The trial of the alleged brain of the attacks resumes



As America prepares to meditate, twenty years after the September 11 attacks, the trial of the alleged mastermind of the attacks, Khalid Sheikh Mohammed, and four defendants resumes on Tuesday, but its outcome still seems far away.

The five men, imprisoned for fifteen years in the prison of the American naval base of Guantanamo, in the south-east of Cuba, had not appeared since the beginning of the year 2019, before the Covid-19 pandemic put on the proceedings at a standstill.

A new magistrate

Their trial, which falls under exceptional military justice, should resume as it left off, with a defense invoking acts of torture, when the accused were in the hands of the CIA, to invalidate most of the evidence put forward. by the American authorities. The procedure is led by a new military magistrate, Colonel Matthew McCall, who is the eighth to seize it. The officer made it clear that he would not rush, deciding that the hearing this Tuesday would be devoted to his own qualifications. He intends to spend the rest of the week mainly in meetings with the prosecution and the defense.

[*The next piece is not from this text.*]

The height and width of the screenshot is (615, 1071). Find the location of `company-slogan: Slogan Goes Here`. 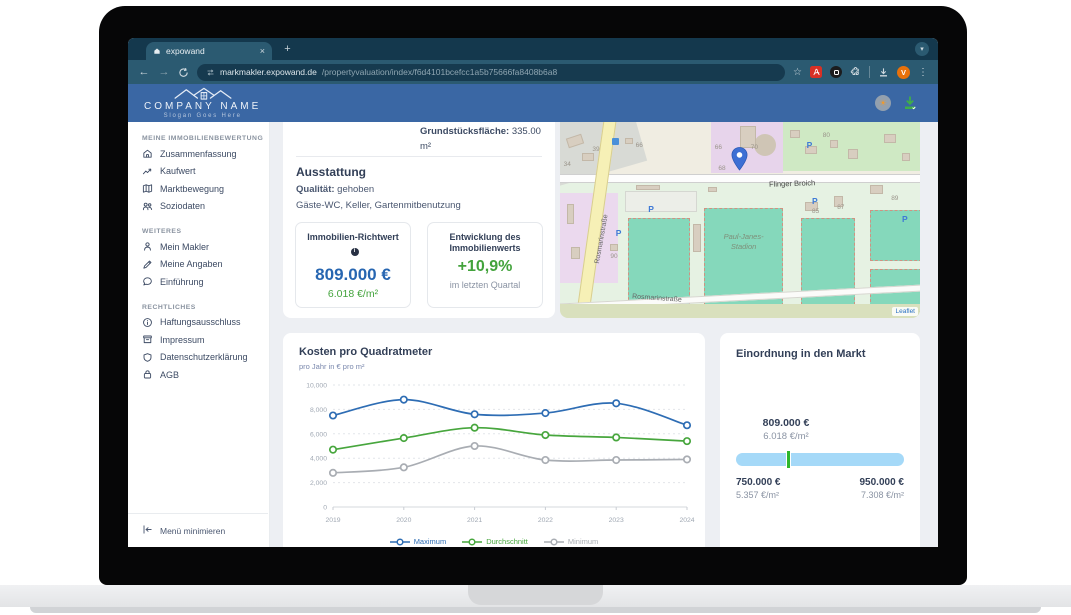

company-slogan: Slogan Goes Here is located at coordinates (202, 116).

And it could still be months, or even more than a year, before the trial enters its truly decisive phase, in view of the very numerous appeals filed by the defense lawyers to obtain documents. One of the defense lawyers, James Connell, even assured that he did not “know” if this trial would one day go to an end. The defense argues that the five defendants – Khalid Sheikh Mohammed, Ammar al-Baluchi, Walid bin Attash, Ramzi bin al-Shibh, and Mustafa al-Hawsawi – still bear the aftermath of the torture inflicted by the CIA, while in prison. secrets of the intelligence agency between 2002 and 2006.

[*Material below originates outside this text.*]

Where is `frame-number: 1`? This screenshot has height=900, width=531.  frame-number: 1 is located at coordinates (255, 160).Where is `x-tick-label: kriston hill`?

Little doubt about the conviction

Without counting, according to their lawyers, the effect of fifteen years of imprisonment in conditions of great isolation. The five men, accused of “murder” and “terrorist acts”, will appear in a high security courtroom, surrounded by fences with barbed wire. They risk the death penalty. In front of them, the families of the 2,976 people whose deaths are blamed on them, and journalists.

The resumption of the trial takes on a very particular repercussion, shortly before the commemorations of the attacks which, twenty years ago, hit the United States. For the prosecution, even if the CIA interrogations were to be struck down, a conviction of the five men is no doubt. Prosecutors assure that the defendants provided solid evidence during interrogations this time by the FBI, the federal police, in 2007 after their arrival at Guantanamo.

Torture

Not credible, argues the defense, for whom the FBI participated in the acts of torture of the CIA and also used intimidation techniques, which makes his interrogations just as dubious. “Do not have any illusions, these men were taken to Guantanamo to cover up acts of torture”, rather than being presented to ordinary American justice, said James Connell, who defends Ammar al-Baluchi. The defense is demanding mountains of confidential documents that the government has so far refused to deliver, whether it concerns the torture program, the conditions of detention at Guantanamo or the health of the accused.

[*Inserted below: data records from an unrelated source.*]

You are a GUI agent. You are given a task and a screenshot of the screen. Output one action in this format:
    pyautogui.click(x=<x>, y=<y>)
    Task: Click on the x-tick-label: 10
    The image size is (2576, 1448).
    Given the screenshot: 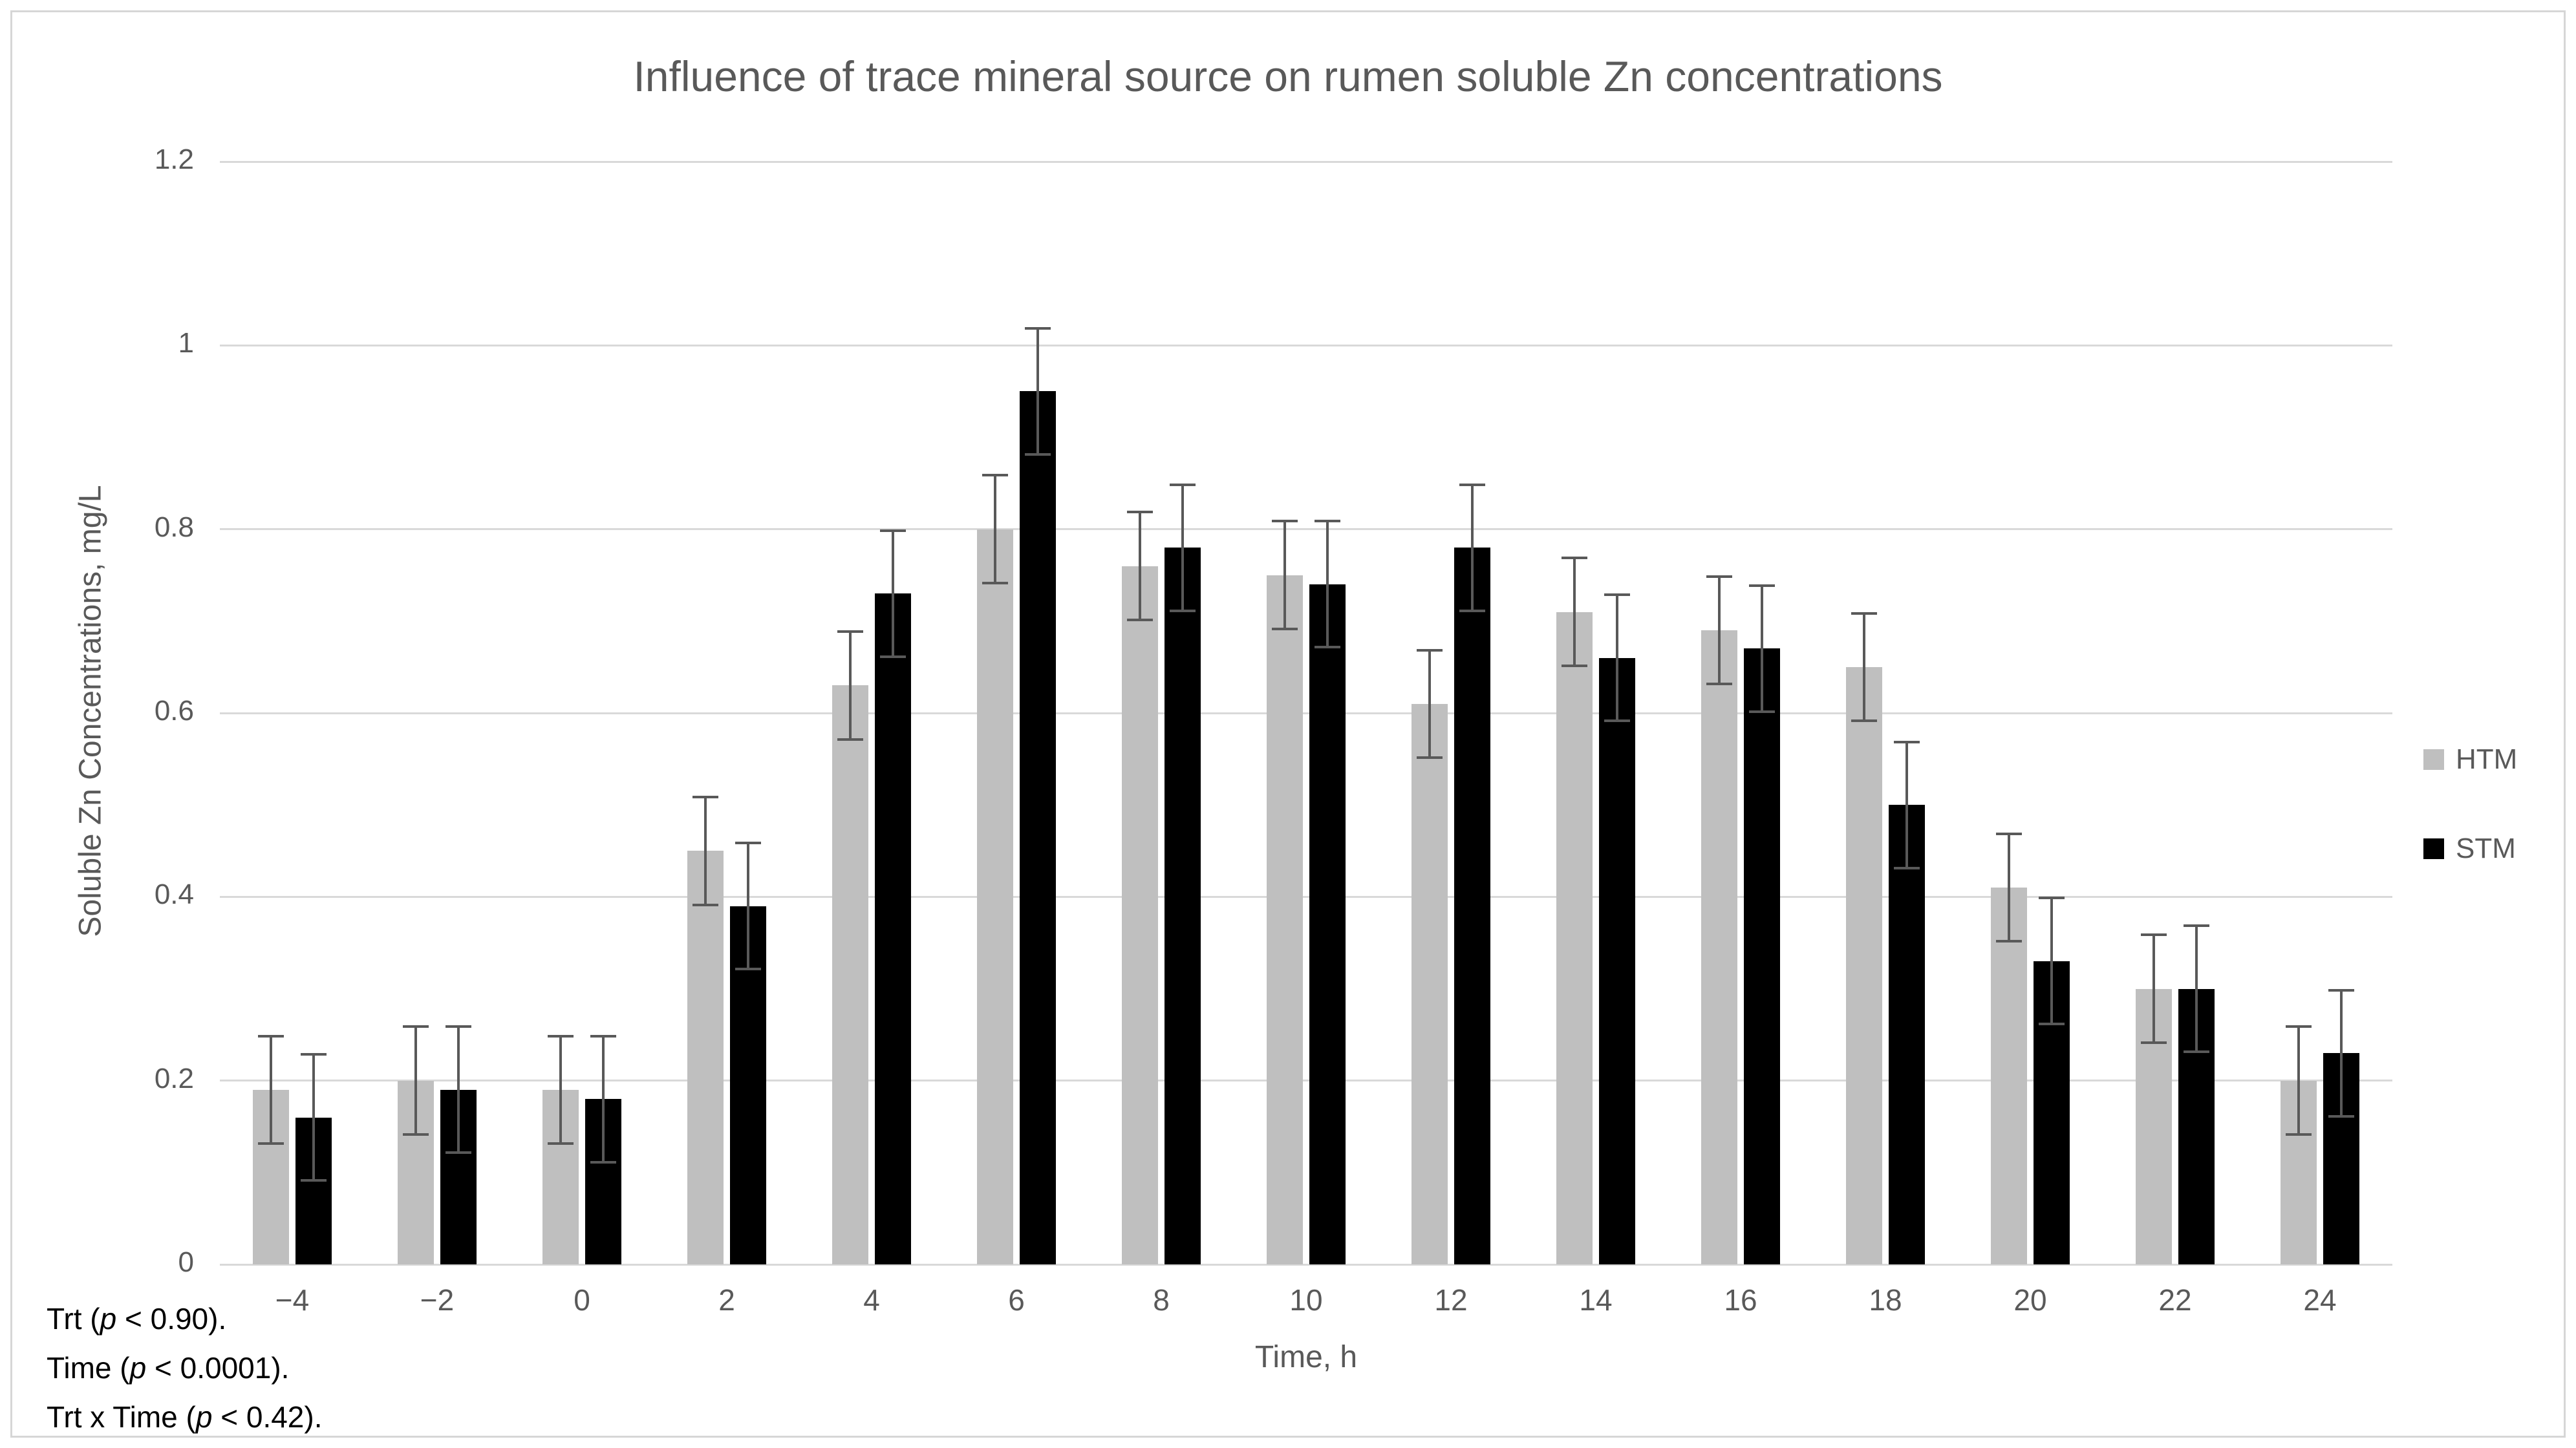 What is the action you would take?
    pyautogui.click(x=1306, y=1300)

She also wants to hear dozens of additional witnesses, in addition to the 12 who have already marched before the military court, including two men who oversaw the CIA’s interrogation program. Alka Pradhan, another defense lawyer, blames the long delays on the US government, recalling that it took six years to admit that the FBI participated in the CIA torture program. “This business is wearing you out,” she said. “They retain documents that it would be normal to share in an ordinary procedure”.